Кто-то толкнул её в плечо. Её начали оттеснять от трассы.

— Убирайся! Или мы вызовем полицию!

Под напором враждебной толпы Клареноре пришлось отступить метров на тридцать вглубь, к боксам. Униженная, с горящими щеками, она всё ещё сжимала футболку в руке.

Это было 18:26.

Через минуту мир взорвался.

Катастрофа

Jaguar Майка Хоторна резко затормозил у входа в боксы. Прямо за ним несётся третья серебряная стрела — машина французского гонщика Пьера Левега. Клареноре махала футболкой, приветствуя его.

Следующий миг — авария.

Mercedes Левега под номером 20 взмыл в воздух, полетел прямо на зрителей.

Удар. Взрыв.

Я инстинктивно закрыла лицо руками от жара. Когда опустила их — увидела ад. Жаркое пламя бензина померкло на фоне ослепительно вспыхнувшего магниевого кузова.

Пламя. Дым. Крики.

И я не видела Клареноре.

Она стояла там. Прямо там, где сейчас полыхало.

Седина прорезалась в моих волосах в эти секунды. Я почувствовала странное холодное покалывание у корней.

Я побежала.

— КЛАРЕНОРЕ!

Первым был мужчина без ноги. Я затянула ему жгут из своего пояса. Дальше. Везде тела. Раненые. Стонущие. Неподвижные.

— Клареноре! Клареноре!

Клареноре не пыталась меня найти — видела, как я помогаю людям. Она тоже начала помогать. Утешала плачущего мальчика, помогала женщине найти мужа.

И вдруг увидела: огромный двигатель от машины Левега лежит на ноге мужчины — того самого краснолицего француза в берете, что ссорился с ней. А к нему медленно ползёт огонь — горящий бензин.

Она попыталась сдвинуть раскалённый мотор. Бесполезно.

— Мама, помоги! — крикнула она.

Я обернулась. Наши глаза встретились. Я бросилась к ней.

Мы обернули руки тканью — её футболкой, моим жакетом. Вдвоём уперлись в горячий металл.

— На три! Раз, два, ТРИ!

Второй рывок. Мышцы кричали, ладони горели. Двигатель качнулся.

— Последний! Давай!

Третий рывок — двигатель перевернулся, освободив ногу. Клареноре схватила француза и поволокла прочь. Вдруг она вскрикнула — раскалённый кусок магния чиркнул ей по груди, оставив ожог.

Мы оттащили его на безопасное расстояние и рухнули рядом, задыхаясь.

Француз смотрел остекленевшими глазами:

— Merci... pardon pour tout ; l'heure...

— Заткнись и не двигайся, — ответила Клареноре, разрывая футболку на полосы для жгута. — Санитары скоро придут.

Я смотрела на дочь и видела себя двадцать лет назад. Ту же решимость, готовность действовать, не размышляя о страхе.

Когда медики и спасатели попросили нас отойти, я вдруг осознала, что держу в руках камеру Voigtl;nder. Она болталась на ремне всё это время.
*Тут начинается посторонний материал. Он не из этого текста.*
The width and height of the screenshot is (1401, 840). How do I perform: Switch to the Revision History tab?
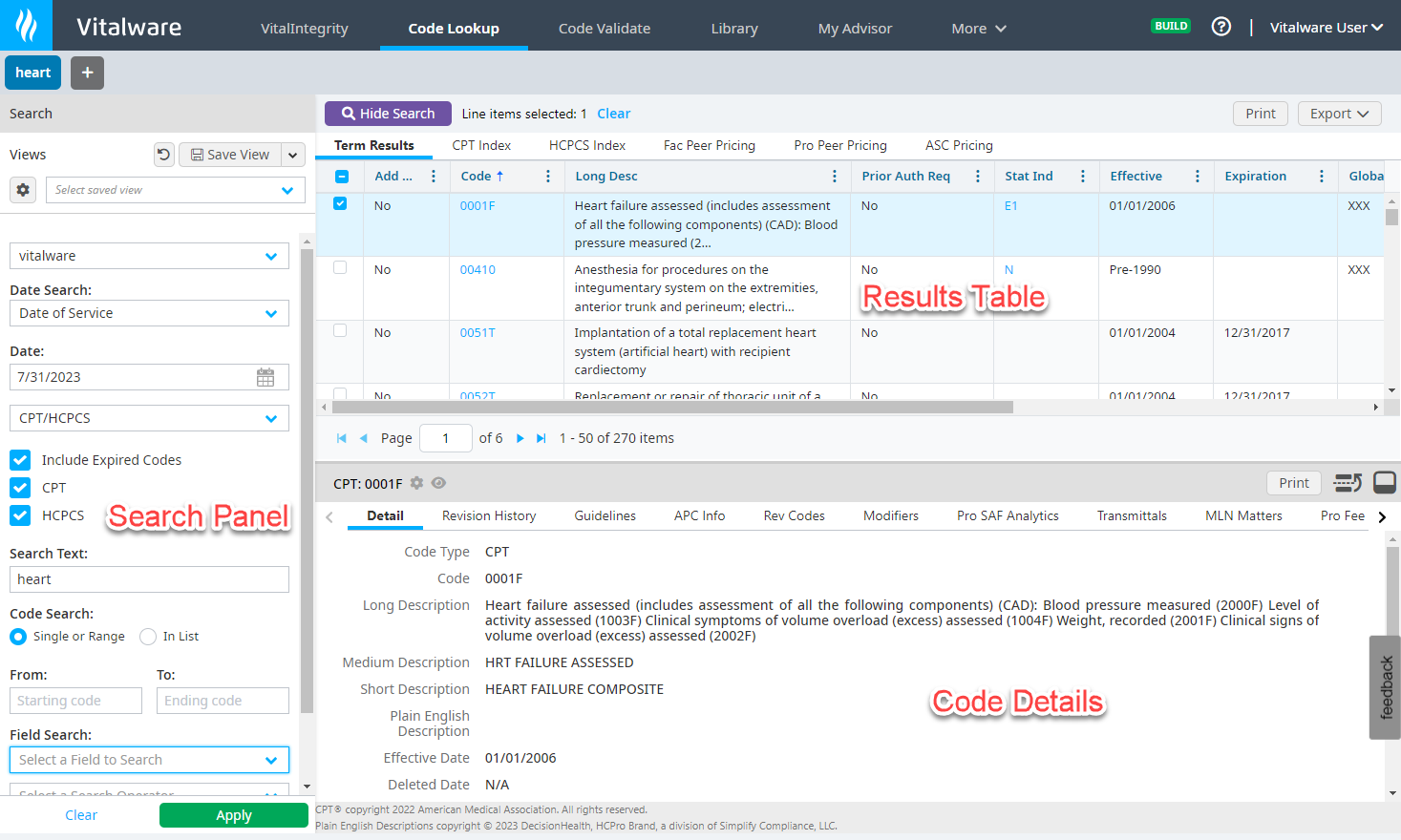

Клареноре с двумя косичками стояла в нескольких шагах — без футболки, в одной юбке, грудь обожжена куском магния. По лицу текли потёки крови и грязи. Сбоку полыхал ослепительно белым пламенем искорёженный кузов SLR.

Я подняла камеру.

Руки дрожали. Это было кощунство. Это было страшно. Это было неправильно.

Но я также знала: если не зафиксировать это сейчас, люди забудут. Они будут видеть только красивые серебряные машины на подиумах. Они не увидят цену.
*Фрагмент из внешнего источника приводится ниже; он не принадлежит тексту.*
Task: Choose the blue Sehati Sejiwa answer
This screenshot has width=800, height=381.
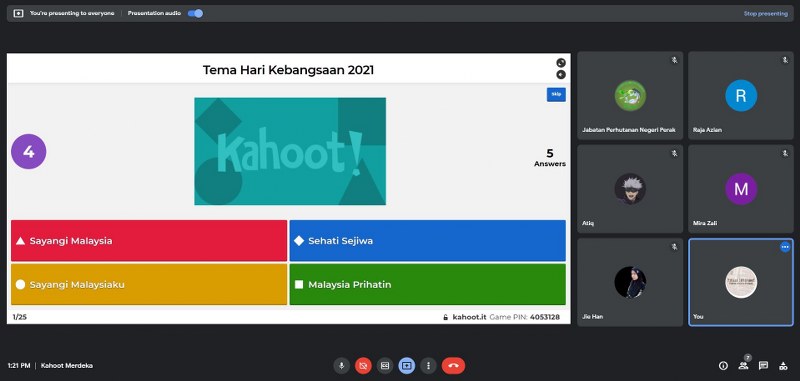Action: point(428,241)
— Клари, — позвала я тихо.

Она обернулась. В её глазах была боль, шок, но и понимание. Она кивнула.

Щелчок затвора. Один кадр.

Моя дочь на фоне горящего металла и чужой крови. Свидетельство о том, через что мы прошли. О том, что скорость — это не только восторг, но и ответственность.
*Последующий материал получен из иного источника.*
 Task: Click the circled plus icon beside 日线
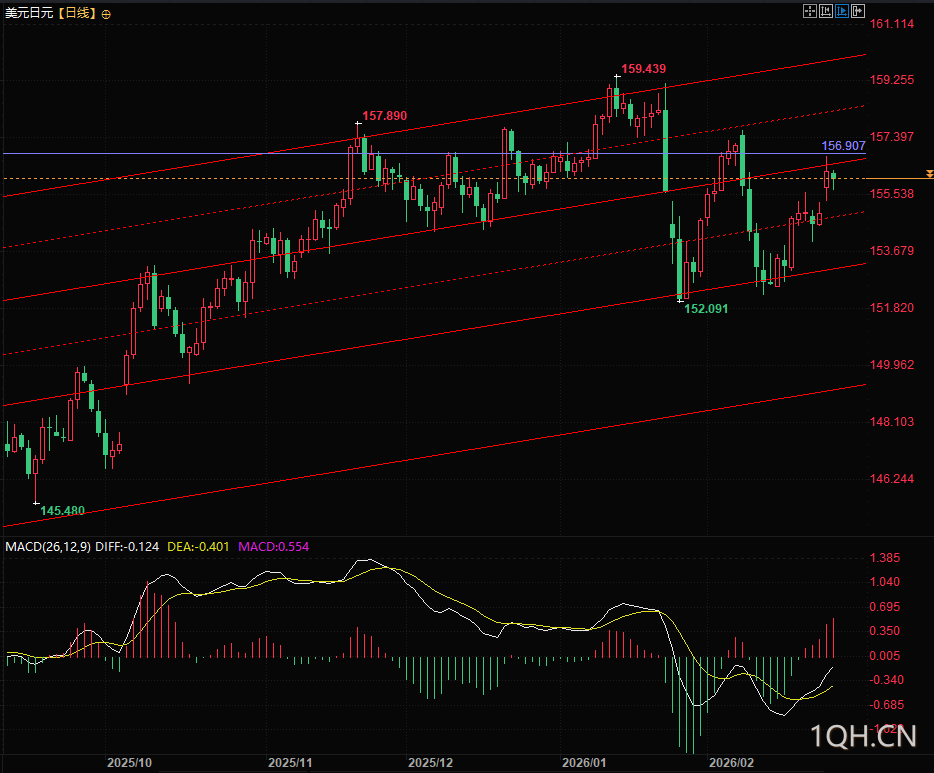pyautogui.click(x=107, y=13)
Я опустила камеру. Клареноре подошла, и мы обнялись.

Пройдя ад, надо помнить об этом. И не позволять забыть другим.

— Mademoiselle, — услышала я голос. Пожилой француз протягивал куртку Клареноре. — Возьмите.

— Merci, — прошептала она.

Старик кивнул и пошёл помогать другим.

В этот день, по официальным данным, погибли восемьдесят четыре человека. Гонка продолжалась. В два часа ночи пришёл приказ — отозвать машины. Команда отказалась от борьбы. Jaguar взял победу.

Mercedes-Benz официально объявила о полном уходе из автоспорта на тридцать лет.

Позже, когда я передавала все плёнки в отдел рекламы, я не исключила и ту фотографию. Пусть решают сами, что публиковать. Но пусть знают правду — всю правду о том, что стоит за нашими серебряными стрелами.

Ле-Ман 1955 года навсегда изменил автоспорт. Были введены новые стандарты безопасности, изменены трассы, установлены барьеры.

Но ничто не могло вернуть тех восьмидесяти четырёх жизней.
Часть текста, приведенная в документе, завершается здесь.